Changes to price indices improve relevance for businesses
By: Patrick Kelly
Last month, Statistics South Africa (Stats SA) published the first release of the freshly reweighted and rebased consumer price index (CPI), and last week the overhauled producer price index (PPI) was published.
While the CPI gets plenty of media coverage, owing to its use by the South African Reserve Bank as the inflation-target measure, it is, together with the PPI, frequently used by businesses and individuals to escalate contracts and negotiate wage increases.
As its name implies, the CPI should reflect the spending patterns of consumers. For this reason, the selection of each product in the CPI, and the relative weight of each on the headline inflation rate, is based on a comprehensive survey of household expenditure.
South African consumers are about 25% better off now than they were in 2005/6 accord- ing to the results of the latest and previous expenditure surveys.
Most of the growth in expenditure has been driven by the emerging black middle class. This increase in spending power translated into changes to the CPI ‘basket’ by adding goods and services that are seen as being discretionary, and dropping some that are relatively basic.
New food items in the basket include drinking chocolate and filter coffee, mageu, feta cheese and mineral water. These replace samp, dried peas and beans and frozen peas and carrots, among others.
Some of the new additions to the rest of the basket are package holidays, services of electricians and plumbers, energy-saving light bulbs, sports boots and hair extensions. Among those items which will no longer be surveyed are portable radio/compact disc players, green laundry soap, candles and firewood.
The new CPI series will give greater weight to electricity (up to 4.1% from 1.7%), housing rentals (up to 4.8% from 3.5%) and medical aid premiums (up to 7.9% from 3.7%). Products which have shown decreased budget shares are vehicles (down from 11.3% to 6% – in part the result of improved methodology) and tobacco products (from 2.3% to 1.5%), among others.
Changing the weights and basket of the CPI provides the opportunity to rebase the index. Rebasing is a technique that sets the CPI and all its indices equal to 100 in a particular period. This is a bit like restarting a race, because by bringing all indices to a common point, the historical divergences between indices of different products are eliminated. Failing to do this would exaggerate the impact of high-inflation items on the overall index, and understate the impact of low-inflation items.

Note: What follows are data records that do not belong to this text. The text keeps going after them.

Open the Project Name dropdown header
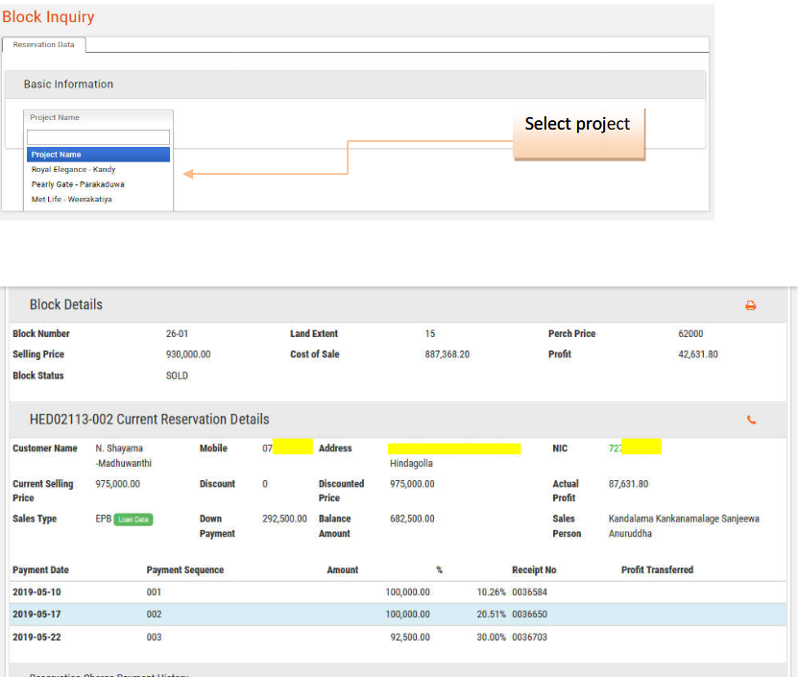The width and height of the screenshot is (798, 677). pos(98,118)

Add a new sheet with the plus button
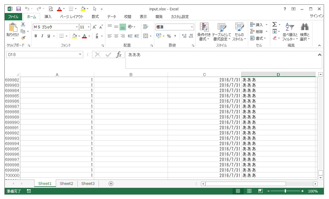pyautogui.click(x=111, y=183)
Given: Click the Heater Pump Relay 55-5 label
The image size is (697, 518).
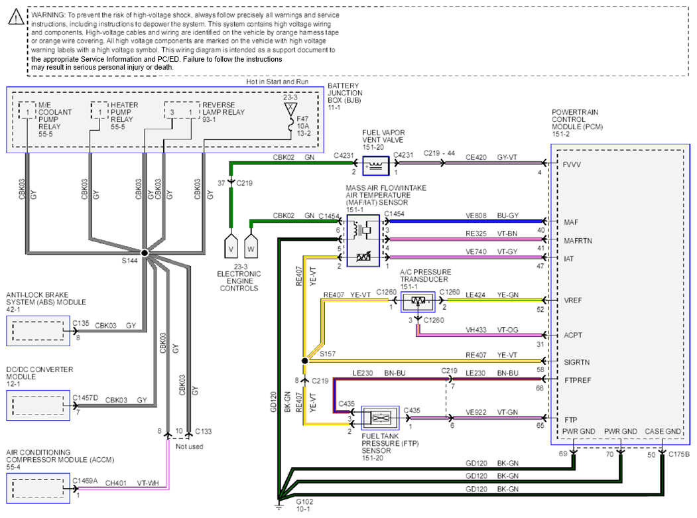Looking at the screenshot, I should (x=125, y=115).
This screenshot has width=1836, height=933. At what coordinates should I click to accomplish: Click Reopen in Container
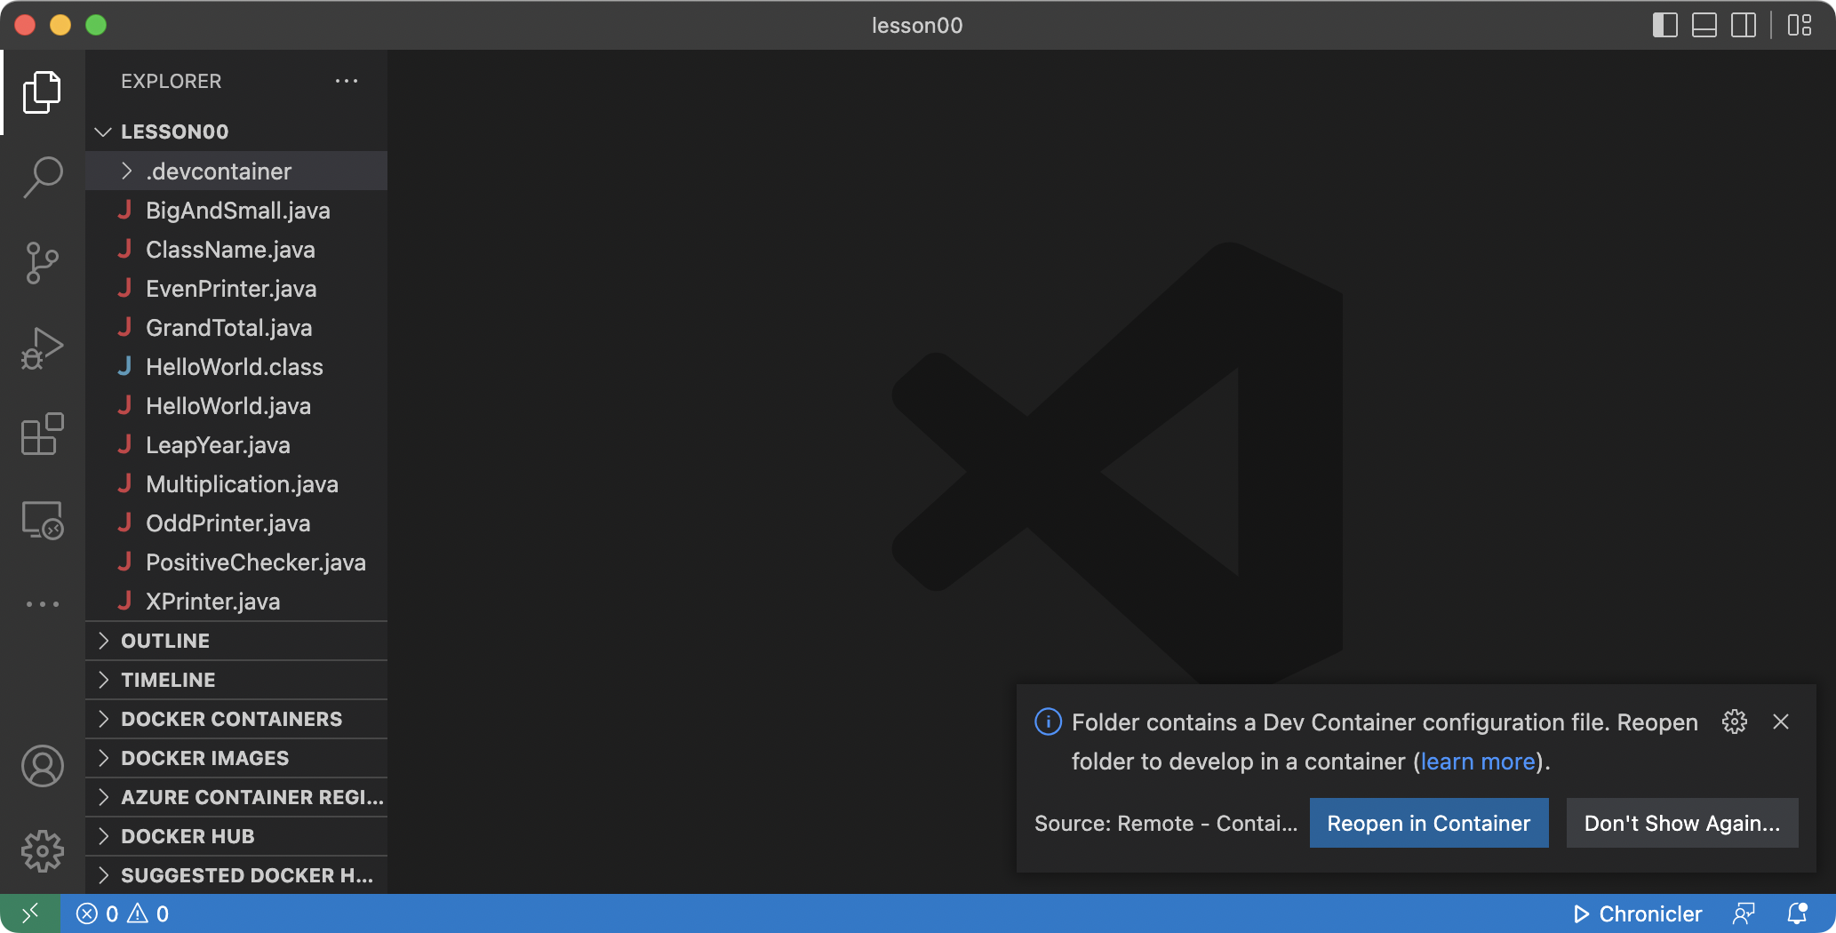(1428, 823)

Rebasing can cause confusion when using the index for contract escalations as the actual values of the indices change. However, the rates of change between the index values do not change. Historical indices rebased to December 2012 are available from Stats SA or on its website.
The changes to the producer price index are more substantial than those of the CPI. The PPI is mainly used by businesses as a contract price escalator, rather than as a general measure of inflation and monetary policy target – which the CPI is.
In fact, the PPI presents a more textured picture of inflation in the economy than does the CPI. This is because it reflects changes in prices charged by producers across more than 100 diverse industries.
In a departure from historical practice, Stats SA is publishing five distinct PPIs to cover agriculture, mining, electricity and water, and manufacturing.
Manufacturing is split into those products that are usually an input into further pro- cessing, such as metal sheets, and those that are destined for final demand – products that will not be further processed, such motor vehicles.
This means that there will no longer be an aggregate headline PPI, which was a composite of the price changes over the vast variety of products generated by South African industry.
Very few countries publish such an aggregate because its true economic meaning is difficult to pin down as it combines price changes from different stages of the production process – for instance, food prices charged by both farmers and manufacturers.
The PPI for final manufactured goods will now be considered as the ‘headline’ PPI as this is the final stage of production and inherently reflects the accumulated impact of price changes back through the production value chain.
Firms that have used the aggregate PPI for contract price adjustment purposes will need to switch to the new headline measure, or identify a relevant subindex (like the PPI for rubber products).
In addition to the main PPIs, Stats SA compiles indices for use by the construction industry to escalate multiyear contracts.
The Construction Price Adjustment Provisions, or CPAP, indices are to be enhanced with tables of specific construction product indices which were formerly part of the main PPI publication.